II.1. Fatiha et l’exil du coeur

Fatiha dans Tunisiennes vit en décalage par rapport à son entourage. Elle se sentait étrangère aussi bien sur son territoire, sa terre natale, Alger, que sur le territoire de l’exil, Tunis. L’exil dépasse dans ce cas la notion réductrice du territoire pour se définir comme le précise Malika Mokeddem par rapport à la famille, à l’entourage socio-économique, à la culture ambiante et pas par rapport à un territoire. Et Frederick Ivor Case qui confirme ‘“ la solitude qu’on vit dans sa culture, dans sa famille, dans sa propre tête et dans la signification de son propre être s’avère l’exil le plus profond et le lieu d’aliénation le plus significatif’ ‘ 182 ’ ‘ ”’. Depuis, Fatiha a choisi la solitude et refuse de se lier à un homme : ‘“ J’ai peur du mariage. Me marier pour fuir ma famille et me retrouver piégée. Je veux les hommes sans être piégée ”’. Et elle explique les causes de sa solitude : ‘“ J’ai été passionnée une fois dans ma vie et je l’ai regretté. C’était à la Fac d’Alger. C’était mon prof. Tout en secret je l’ai aimé. [...] Jusqu’au jour où j’ai appris qu’il était marié. Sa femme au foyer à s’occuper de lui et des enfants. Il n’en avait jamais parlé. Il ne la sortait pas. Tout le monde ignorait son existence. Une pour le foyer, une pour les sorties. Je me suis enfuie, j’ai été malade. Je n’en suis toujours pas remise ”’. Néanmoins, comme Aïda elle reste ouverte et espère qu’un jour elle rencontrera un homme qui la fera sortir de sa solitude : ‘“ je veux rencontrer un homme qui me bouffe la tête et ne me laisse pas le temps de penser à autre chose ”’.

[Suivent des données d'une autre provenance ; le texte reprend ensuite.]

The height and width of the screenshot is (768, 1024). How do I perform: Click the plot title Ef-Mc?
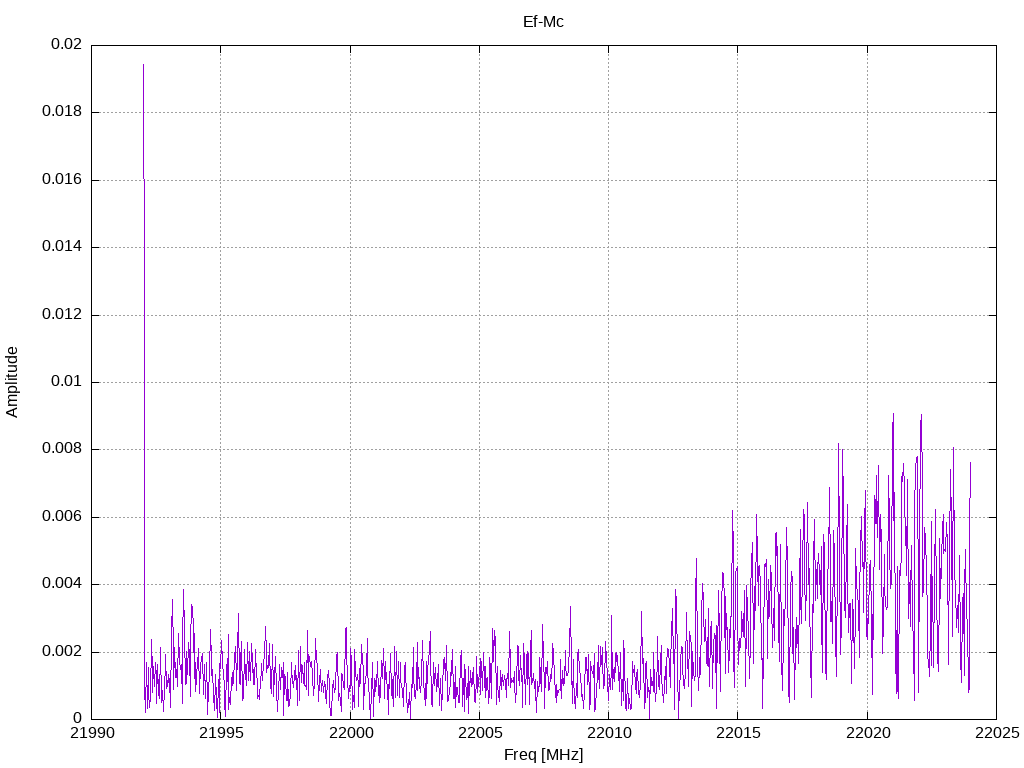pyautogui.click(x=543, y=21)
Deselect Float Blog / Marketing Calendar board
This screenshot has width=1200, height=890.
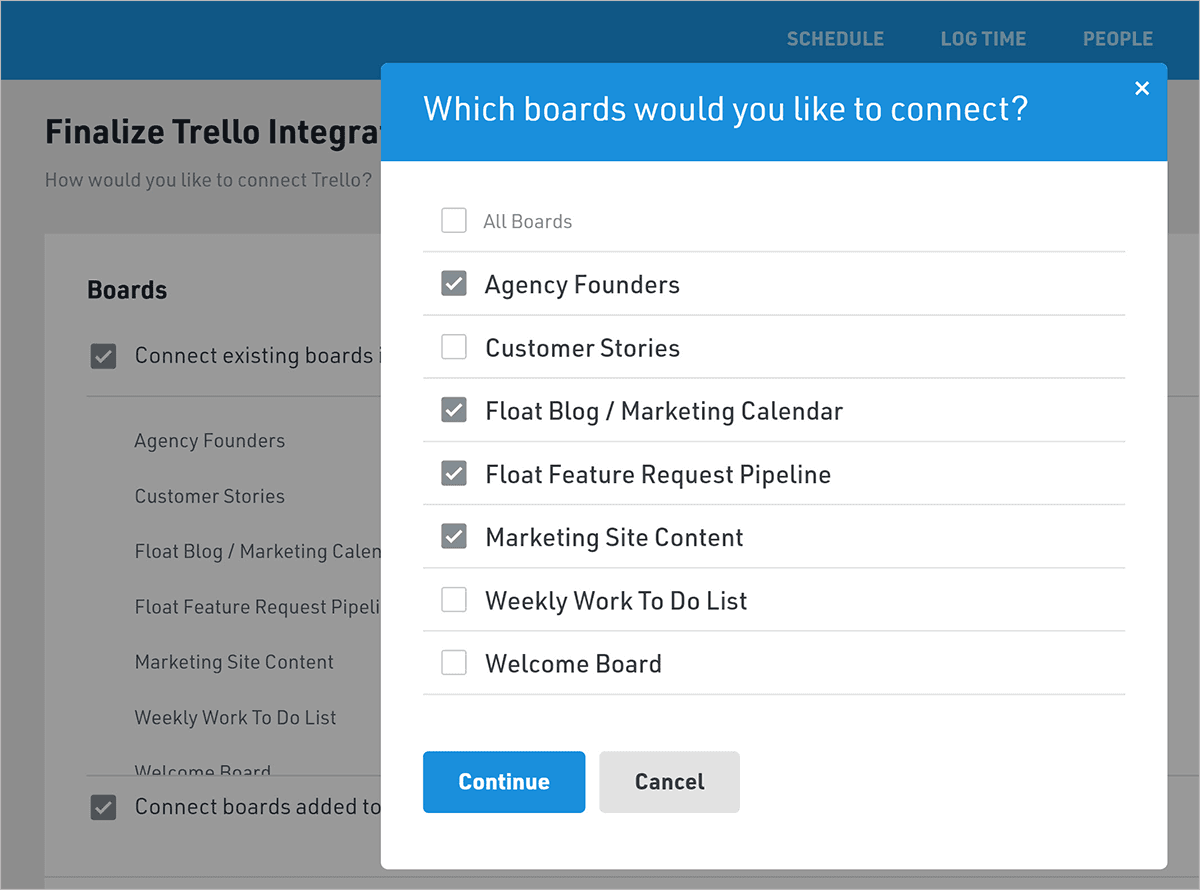(x=454, y=411)
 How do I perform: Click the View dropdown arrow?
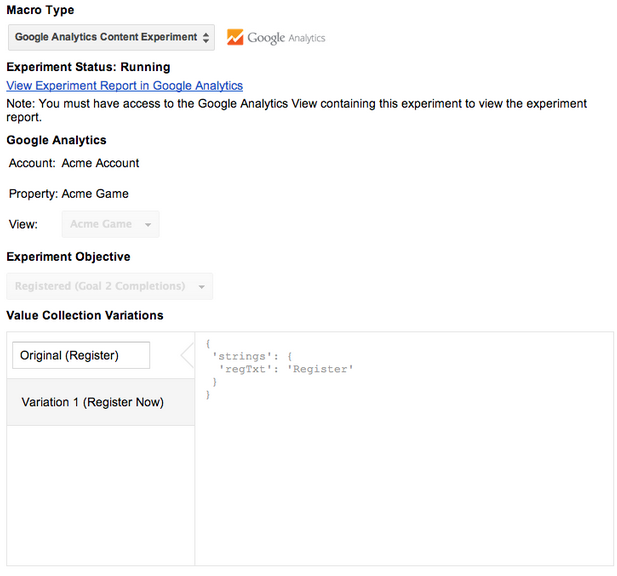[148, 225]
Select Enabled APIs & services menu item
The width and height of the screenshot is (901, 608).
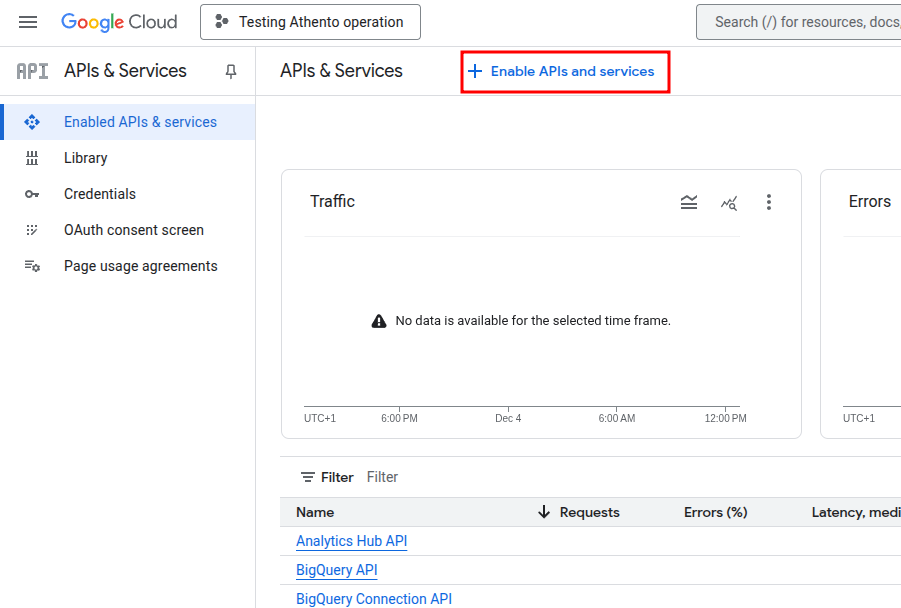[x=140, y=122]
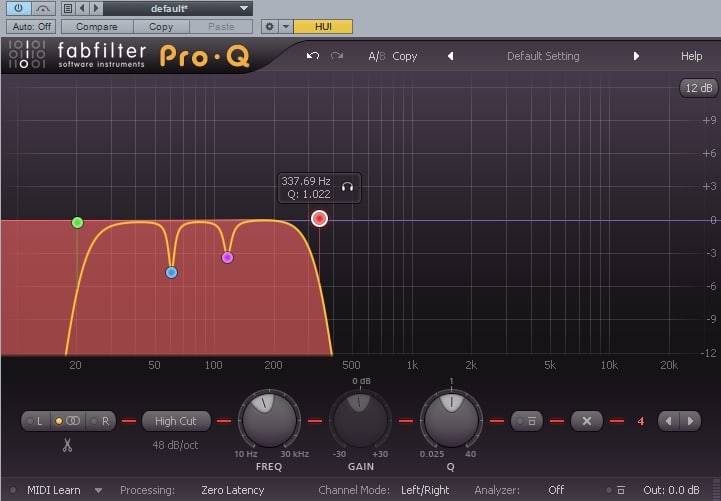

Fatiha vit dans la peur et les cauchemars peuplent sa solitude. Une séquence nous la montre en sanglots, recroquevillée sur son lit, en plein délire car elle s’est souvenue de sa soeur en Algérie ‘“ Ils l’ont égorgée. Le sang sur les escaliers, par terre, sur les murs, la tête qui pend, ils l’ont égorgée comme un mouton ”’. Depuis sa peur des hommes n’a fait que s’intensifier au point de s’enfuir en courant quand elle se retrouve seule, dans la maison, avec le frère d’Aïda qui lui demande innocemment pourquoi elle s’enferme dans la maison. Elle se sent menacée par tous les hommes. Elle les a fui pour s’installer à Tunis, mais elle a rencontré la même solitude qu’à Alger. Elle décide donc d’aller en Europe.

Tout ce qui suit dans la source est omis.